[[ Data for analysis, beginning ]]

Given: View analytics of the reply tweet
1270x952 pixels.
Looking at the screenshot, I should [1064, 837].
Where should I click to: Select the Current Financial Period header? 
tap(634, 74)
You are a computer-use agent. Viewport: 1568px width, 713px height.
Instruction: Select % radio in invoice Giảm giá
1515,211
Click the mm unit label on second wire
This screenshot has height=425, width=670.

[[ Data for analysis, end ]]

> Task description
Return the entries above exactly as they were written.

> Reply to the task
Given: View analytics of the reply tweet
1270x952 pixels.
Looking at the screenshot, I should [1064, 837].
Where should I click to: Select the Current Financial Period header? 
tap(634, 74)
You are a computer-use agent. Viewport: 1568px width, 713px height.
Instruction: Select % radio in invoice Giảm giá
1515,211
Click the mm unit label on second wire
This screenshot has height=425, width=670.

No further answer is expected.